Cependant, aucun cas ne permet d’affirmer la validité de ces clauses en droit français et la doctrine indique qu’elles « sont susceptibles de donner lieu à un contentieux préalable au contentieux principal » et « vont donc à l’encontre de l’esprit d’une clause attributive de juridiction dont le principal but est de fixer par avance la juridiction compétente en vue de faciliter la procédure de solution juridictionnelle des contentieux contractuels ».[6]
Dans l’arbitrage international, certains auteurs indiquent qu’elles s’opposent même à l’hypothèse de base de la Convention de New York de 1958 qui consacre que les conventions d’arbitrage sont exclusives et ne tolèrent pas la coexistence avec la compétence des cours nationales.[7] Leur validité et leur exécution sont donc incertaines.
La clause compromissoire simple, une sécurité juridique renforcée : panorama des éléments fondamentaux à insérer
Il convient de rappeler que c’est la liberté des parties qui caractérise la substance des clauses compromissoires. S’il est néanmoins préférable d’utiliser les clauses types des institutions arbitrales,[8] il est par exemple possible de mentionner expressément le pouvoir des arbitres de rendre des summary dispositions, des mesures conservatoires et de prévoir une possibilité d’appel de sentence (mentions sujettes aux dispositions de la loi du siège de l’arbitrage).
Pour les mesures conservatoires, la plupart des règlements d’arbitrages comportent cette possibilité, que ce soit sur demande des parties[9] ou par défaut.[10] Avant même la constitution du tribunal arbitral, le règlement de la Chambre de commerce internationale prévoit la désignation d’un arbitre d’urgence qui peut prendre une décision sous forme d’ordonnance, en attendant la sentence finale du tribunal arbitral.[11] La possibilité d’appel de la sentence est envisagée par certaines lois d’arbitrage, comme la loi anglaise,[12] et par certains règlements d’arbitrage, comme celui de la American Arbitration Association.[13] Quant aux summary positions, les règlements du Centre international pour le règlement des différends relatifs aux investissements et de la Singapore International Arbitration Centre prévoient expressément la possibilité pour les arbitres de rejeter une demande si elle est manifestement sans fondement ou manifestement hors de la juridiction du tribunal arbitral.[14] Enfin, la note de la Chambre de commerce internationale aux parties et aux tribunaux arbitraux sur la conduite de l’arbitrage accorde également ce pouvoir au tribunal arbitral dans le cadre de l’article 22 du règlement.[15]

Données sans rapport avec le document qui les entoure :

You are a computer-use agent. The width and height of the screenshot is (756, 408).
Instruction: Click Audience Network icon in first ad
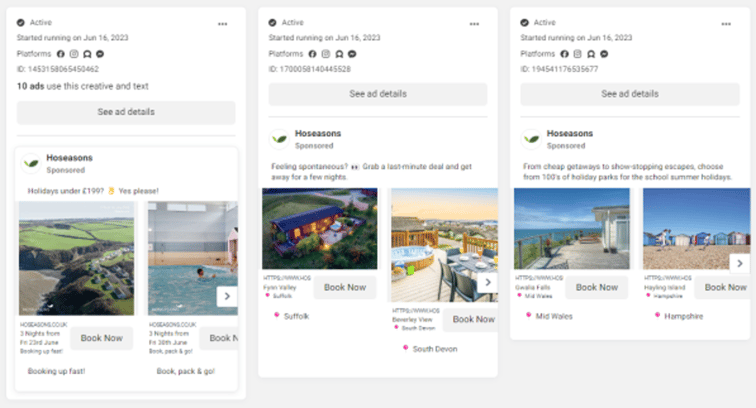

En somme, il est tout à fait possible d’inclure une clause compromissoire sur mesure afin de s’adapter au mieux aux contraintes des parties et de l’industrie, ou de choisir un règlement d’arbitrage avec des dispositions semblables.
D’une manière générale, les parties doivent privilégier les clauses compromissoires exclusives, sans référence aucune à une cour nationale, afin d’éviter toute ambigüité qui impliquerait délais et coûts supplémentaires. Il est donc conseillé aux parties de désigner de manière claire soit l’établissement d’un arbitrage ad hoc, soit de renvoyer aux règles d’une institution arbitrale.[16] Il est enfin recommandable d’y insérer le lieu du siège de l’arbitrage, le nombre d’arbitres, leur méthode de désignation et la langue de l’arbitrage.[17] Ces éléments feront l’objet d’analyses dans les opus suivants.
En attendant, rendez-vous à l’opus n° 2 pour aborder la question des clauses d’élection de for asymétriques.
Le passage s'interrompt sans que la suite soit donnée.